RALEIGH — I wrote some time ago about the demise of the New Democrat, that often-touted but rarely spotted critter of the early 1990s who slipped into the White House with Bill Clinton in 1993 and somewhat managed to slip out again in 2001 (perhaps while hiding in a china hutch).

The passing of the New Democrats from the scene had a number of effects, mostly but not entirely negative, on the political scene. One of them was the resulting lurch into populist demagoguery on trade and other economic issues on the part of the Democratic Party (plus a few stray Republicans).
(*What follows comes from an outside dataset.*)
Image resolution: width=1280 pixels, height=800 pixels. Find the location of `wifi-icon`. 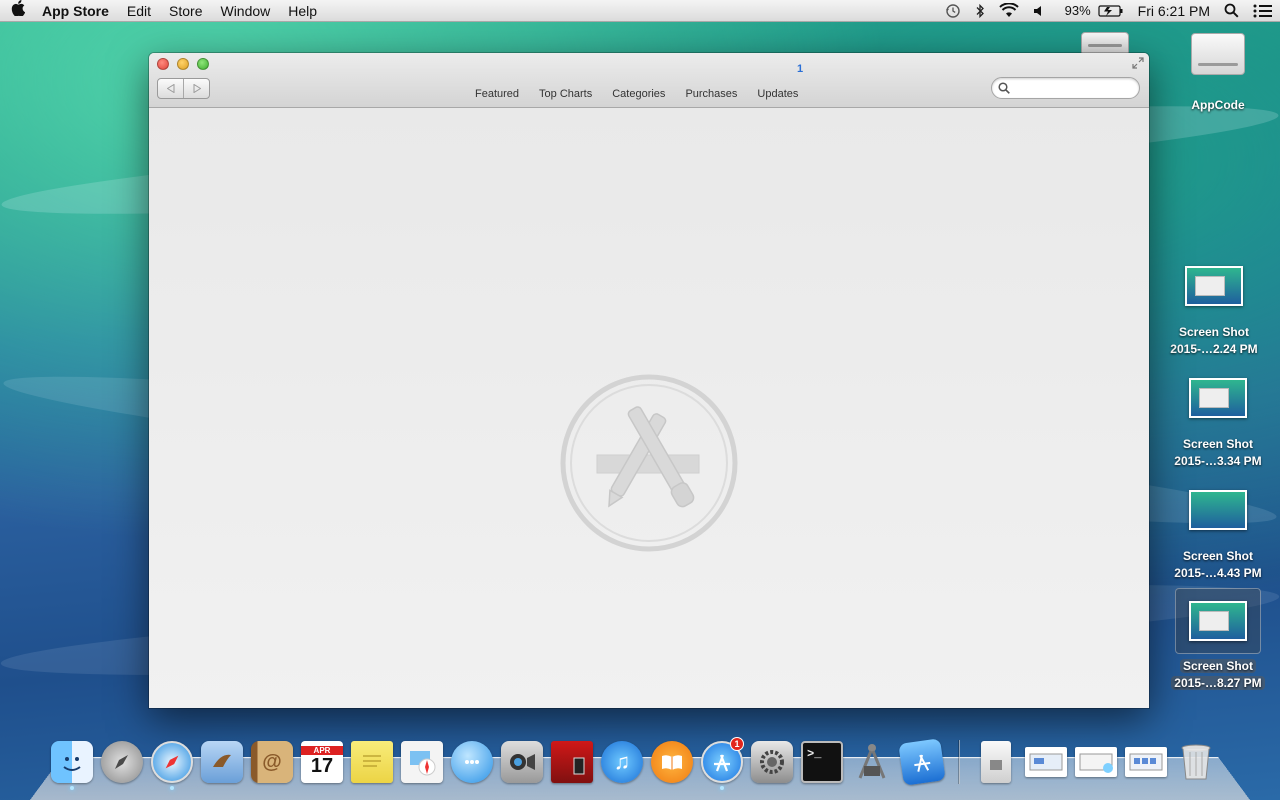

It’s the kind of demagoguery that Ross Perot specialized in during his heyday, the kind in other words that sounded vaguely persuasive to some voters until challenged by free-market ideologues like Al Gore.

Yes, we have good reason to miss Bill Clinton. For example, when White House economic advisor Gregory Mankiw made a clumsy but essentially correct point about the economic value of an international market for labor, Democrats like John Kerry and John Edwards and a number of pandering Republicans blasted him for wanting to outsource American jobs overseas. Among Mankiw’s defenders, however, were many veterans of the Clinton administration’s economics and policy shops. They have wrong-headed views about fiscal policy, about taxes and deficits, about the cost-effectiveness (not to mention constitutionality) of federal programs. But as fellow denizens of the world that Adam Smith built, they understand how trade creates net employment gains and efforts to interrupt trade create unemployment and recession.
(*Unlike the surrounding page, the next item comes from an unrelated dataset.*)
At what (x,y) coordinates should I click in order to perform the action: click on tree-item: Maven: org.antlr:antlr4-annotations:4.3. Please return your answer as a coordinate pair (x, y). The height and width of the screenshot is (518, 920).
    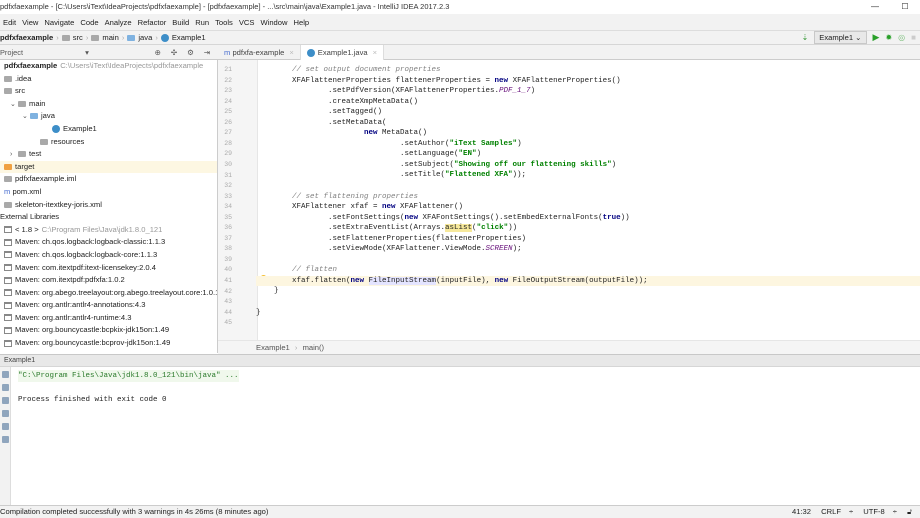
    Looking at the image, I should click on (108, 306).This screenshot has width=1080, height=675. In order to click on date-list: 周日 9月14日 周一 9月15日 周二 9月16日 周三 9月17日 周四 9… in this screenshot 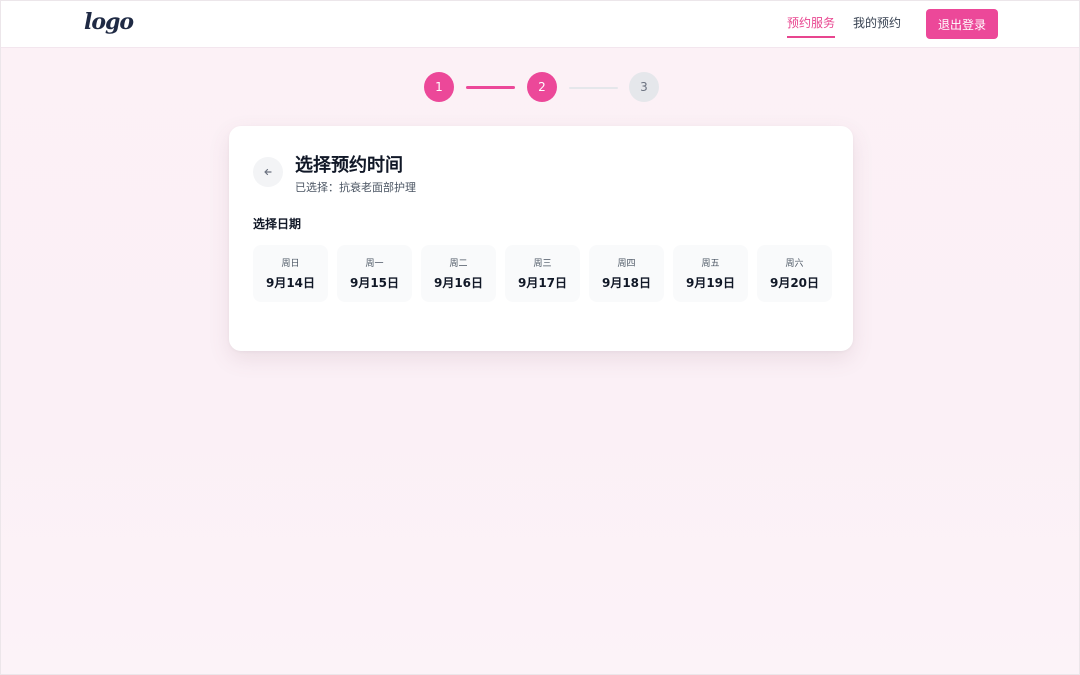, I will do `click(542, 274)`.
As economist Bruce Barlett has written, “Bill Clinton may have had his faults, but on trade he was superlative. He refused to pander to the squeaky wheels demanding protection from foreign imports, and pushed vigorously to open U.S. and foreign markets to increased trade.” It was in many ways the saving grace of his economic policy. NAFTA was a tax cut that helped to offset the costly tax increases Clinton and a Democratic Congress enacted in 1993. The declining trade barriers of the 1990s helped to accommodate a rapid rate of economic growth even as inflation fell. Democrats and Republicans still didn’t agree on other important matters, but at least they were getting it right on trade.

Now, we have the specter of Democratic frontrunner John Kerry referring to the heads of companies making use of international labor markets as “Benedict Arnold CEOs.” And we have challenger John Edwards plucking heartstrings at a labor-union gathering in New York, promising to fight for “working people” — apparently against the nonworking people of India, or something — and stressing that to him the trade issue “isn’t politics, it isn’t academic, it’s personal.”
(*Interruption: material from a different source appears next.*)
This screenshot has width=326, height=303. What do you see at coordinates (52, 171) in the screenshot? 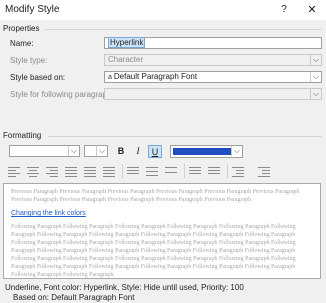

Yep, all that academic book-learnin’ them pointy-heads learn you at those fancy-shmancy colleges about “e-co-no-mics” don’t mean nothing. It’s personal, y’all.

In political terms, I don’t think that the new protection racket that Kerry, Edwards, and others are running will pay off in the long run. There are worried workers, and jobless workers, and communities undergoing rapid and wrenching economic changes. But over time, and for the vast majority of Americans, the blossoming of international trade has been bringing and will continue to bring tremendous benefits in the form of lower prices, lower taxes, and more employment opportunities rather than fewer. I think voters essentially get this, even if they don’t recall the names of the theories involved or the historical fate of countries seduced into protectionism by the witless and the guiltless.

Ironically, while today’s Democratic wannabes are all about “feeling your pain,” President Clinton was able to move beyond that into the substance of economic policy. Who knew he’d be so missed?

Hood is president of the John Locke Foundation and publisher of Carolina Journal.